🤖 AI Summary
To address the reliance on large-scale data in domain adaptation of CLIP models, this paper proposes CHIPS—a framework for efficient, scalable, and knowledge-preserving continual pre-training via curvature-aware and influence-informed data selection. Methodologically, CHIPS introduces three key innovations: (i) Newton-style curvature alignment to preserve geometric structure during adaptation; (ii) InfoNCE curvature estimation under Johnson–Lindenstrauss random projection for scalable computation; and (iii) a selection-aware joint weighting mechanism balancing relevance and learnability, supported by a theoretical lower bound guarantee. Empirically, CHIPS achieves full fine-tuning performance on 17 medical benchmarks using only 30% of the data, and sustains minimal performance degradation—outperforming baselines—on 31 general-domain benchmarks when trained with just 10%–30% of the data. The framework thus uniquely balances domain specialization with robust general semantic understanding.
📝 Abstract
Adapting CLIP to vertical domains is typically approached by novel fine-tuning strategies or by continual pre-training (CPT) on large domain-specific datasets. Yet, data itself remains an underexplored factor in this process.
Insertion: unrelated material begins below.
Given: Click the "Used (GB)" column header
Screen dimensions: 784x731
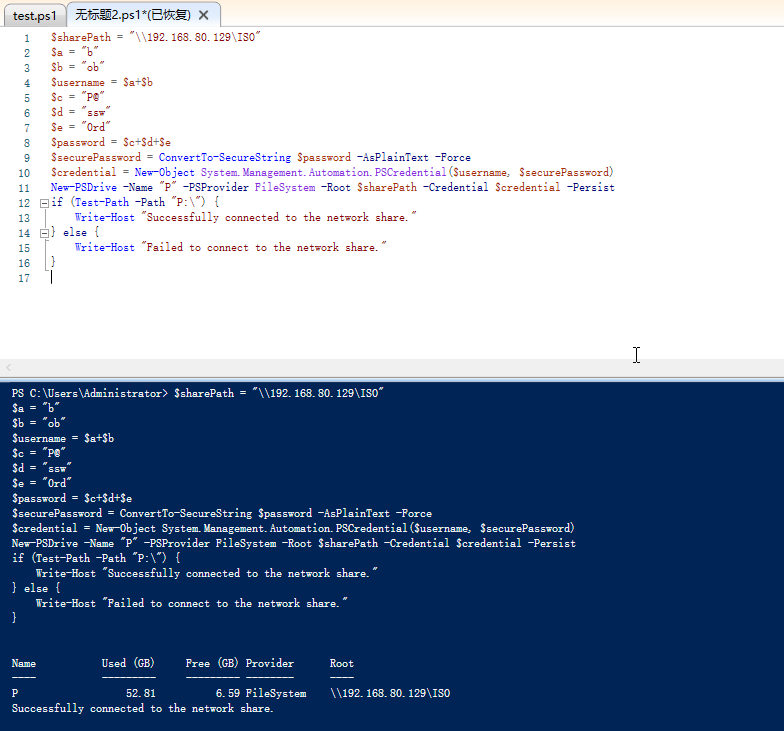Looking at the screenshot, I should tap(128, 663).
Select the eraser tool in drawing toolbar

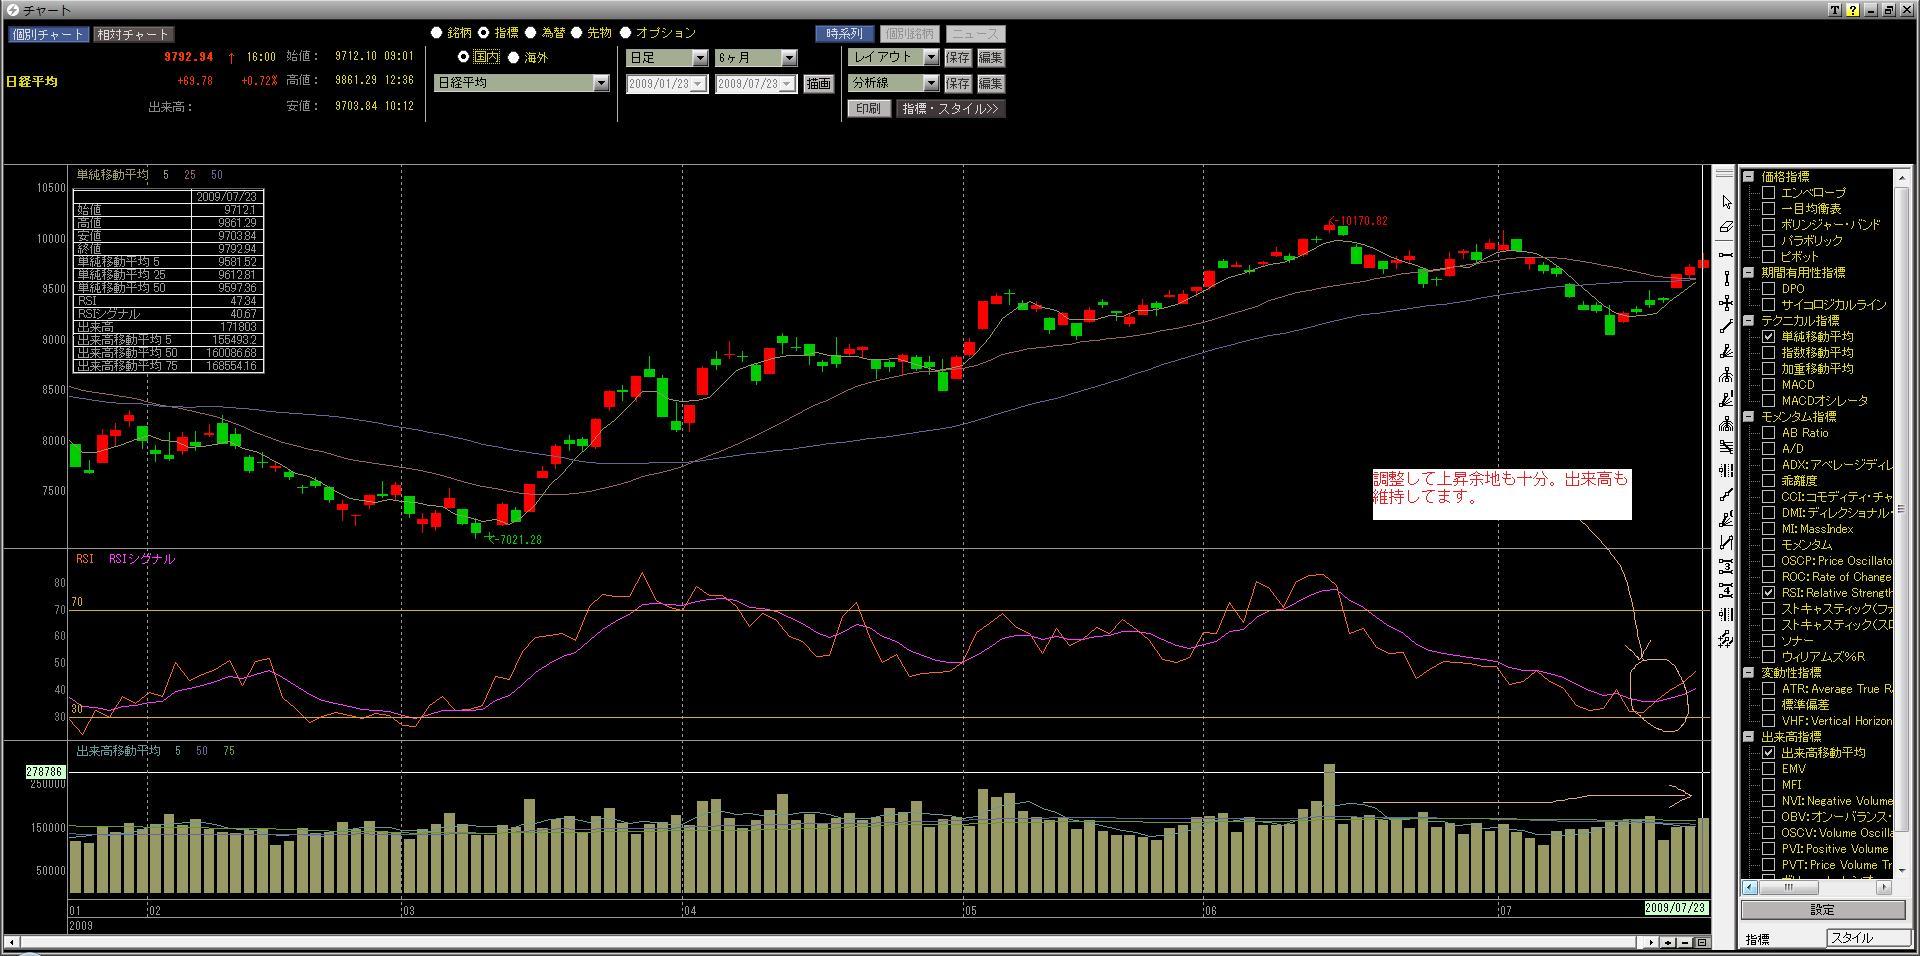pos(1726,228)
We revisit this task from a data-centric perspective: Can effective data selection substitute for large-scale datasets in CPT? We introduce CHIPS (Curvature-aware Hybrid Influence in Projection Subspace), which assigns each image-text pair a utility score that integrates three complementary factors aligned with three goals: faithfulness via a curvature-aware, Newton-style alignment computed in CLIP's end-point subspace; scalability via an InfoNCE-aware curvature estimator with Johnson-Lindenstrauss (JL) sketching; and retention via a selection-aware relevance weight combined with learnability to balance target adaptation against general-domain preservation. We justify this design theoretically by proving a lower-bound guarantee on the proxy's correlation with full-parameter alignment and by characterizing the bias-variance trade-offs introduced by curvature mixing and JL sketching. We evaluate CHIPS empirically across various settings: 1) CHIPS attains state-of-the-art performance among selection baselines on 17 medical benchmarks, matches full-dataset CPT with 30% of the data, and outperforms half-dataset CPT using only 10%; 2) on 31 general-domain benchmarks, CHIPS yields the smallest performance drop under 10-30% data-retention budgets. Code, data, and checkpoints will be released.